次の10年を見据えて、新しい「花産業クラスター」の形成を: 今年で10年目を迎える「東京国際フラワーEXPO(2013)」

 IFEX(東京国際フラワーEXPO)が、10月9日から3日間にわたって幕張メッセで開催される。IFEXは今年で10年目を迎えるが、この展示会は今年から大きく変わるかもしれない。というのは、IFEXに開催日をぶつけてきたこともある「ホルティフェア」(オランダ)が今年で中止になるからである。



 欧州の景気低迷が大きな要因ではあるが、オランダの花産業の国際的な位置が変わってきているのが原因だろう。オランダ花き協会が解散して、花産業のリーダー役だったオランダが、新しい役割を模索している。ホルティフェアを支えてきたオランダの「オークション市場」が、その役割を終えようとしているのかもしれない。
 「産業クラスター」という言葉ある。自動車産業や化学工業などは、産業連関に組み込まれた複数の部分産業(下請け、協力工場)が産業全体のすそ野を支えている。それらの工場は近接するロケーションに位置することが多い。技術や情報を含む、そうした地理的な集積を産業クラスターと呼ぶ。
 産業クラスターは、組み立て産業に限定されるものではない。花のような産業でも、育種から小売りチェーンまで、実は、オランダ王国が産業クラスターを形成していた。いや、いまでもクラスターの中心には位置している。
 しかし、状況は刻々と変化している。クラスターを支える技術や投資資金が、オランダを離れようとしている。ホルティフェアの中止や、オランダ花き協会の解散、オランダ政府による花産業への補助金削減など、情報と資金がオランダの中枢部を離れようとしている。
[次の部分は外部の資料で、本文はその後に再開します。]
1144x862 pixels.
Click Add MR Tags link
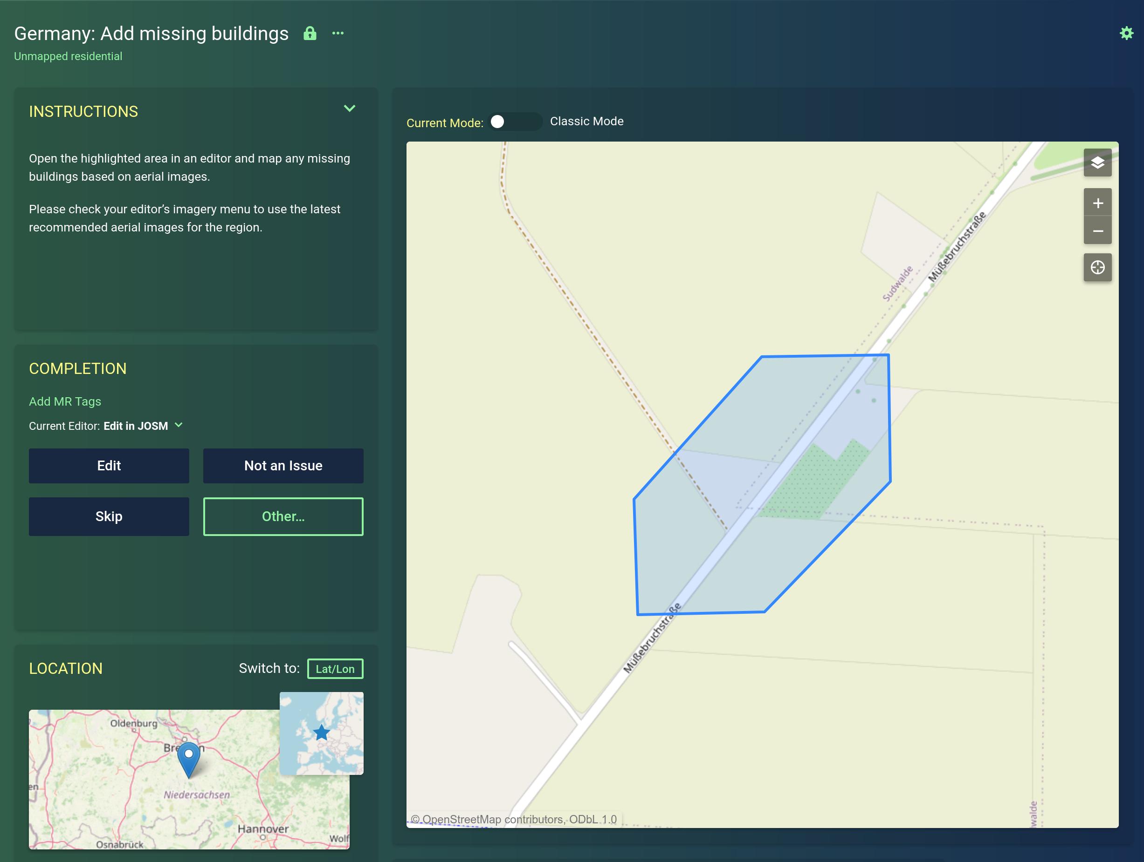pyautogui.click(x=65, y=402)
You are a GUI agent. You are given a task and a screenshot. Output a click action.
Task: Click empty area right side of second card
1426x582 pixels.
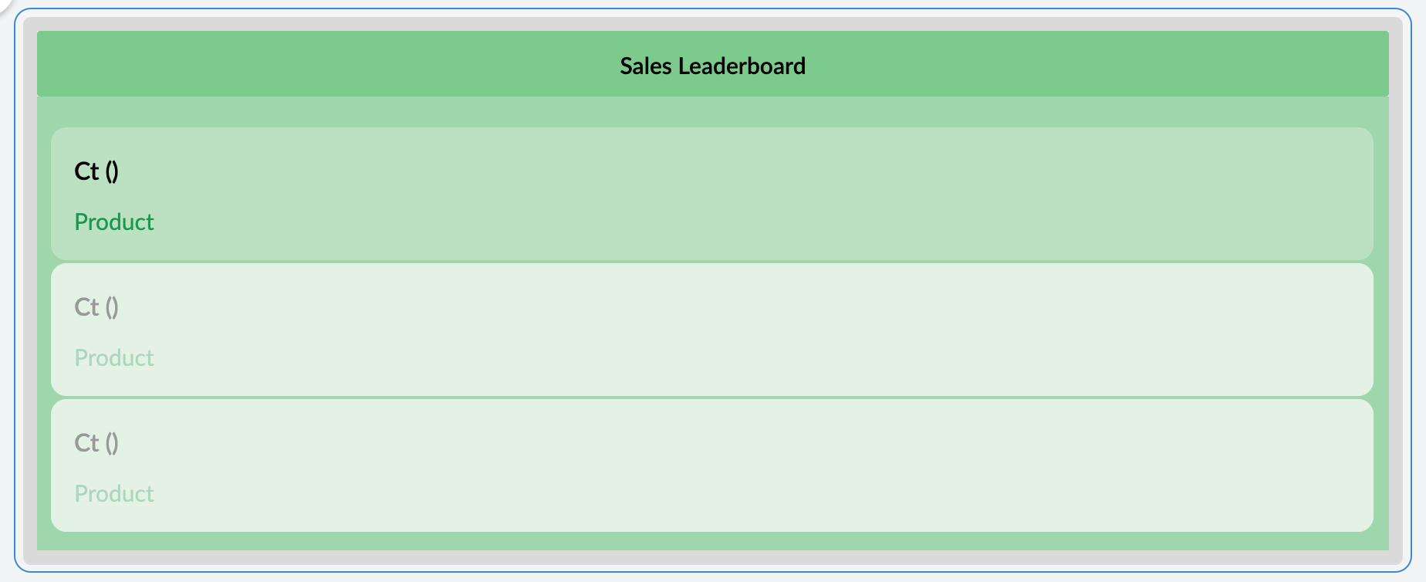point(1157,330)
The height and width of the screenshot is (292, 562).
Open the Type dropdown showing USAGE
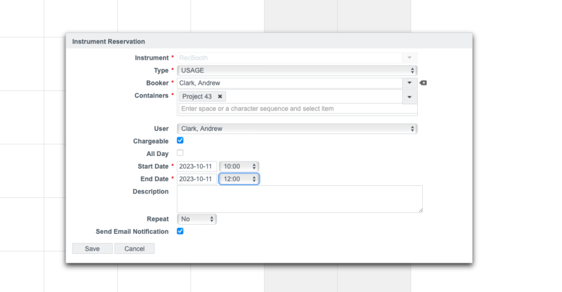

 となると、日本の花産業クラスターはどうなるのだろうか?
 つぎの10年が勝負の時期である。オランダやデンマーク、ドイツと比べて、日本は地理的に離れていたことで、極東に独自の緩やかなクラスターを持っている。いや、「持っていた」と過去形で表現してよいだろう。いま、その転換点に差し掛かっている。
 IFEXやフラワーバレンタインなどのイベントが、新しい地平を切り開こうとしているが、かつてオランダがそうしたように、意識的に技術・情報交流を進めて、新たな需要を創造していかないと、この産業は持たなくなっている。
 たとえば、TPPの問題にしても、韓国が国策としてそうしているように、国際競争に勝っていくには特定産業(農業)分野に資金を集中しなくてはならない。日本の場合、そのひとつの候補が花産業である。オランダが迷っている今こそ、日本国は花産業でクラスター形成を必要としている。
 そのためにも、IFEXは、重要な商談・展示の場にならなければならない。IFEXの低迷は、日本の花産業の没落にならないとも限らない。当面、花き協会をもたない日本は、どこかで産業の力を結集する必要がある。それがIFEXであり、フラワーバレンタインである。

 10年目を迎える今年(10月9日)、IFEXには、日本の流通業界のトップが来賓に招かれている。イオンリテール、IY、ヤオコー、DCMのトップが、オープニングセレモニーのテープカッターとして、幕張メッセに来場する。
 その意味は、いったい何なのだろうか?花産業に対する、日本の小売りチェーンの期待の表れだと、わたしは感じている。JFMAの組織としての責任は重たい。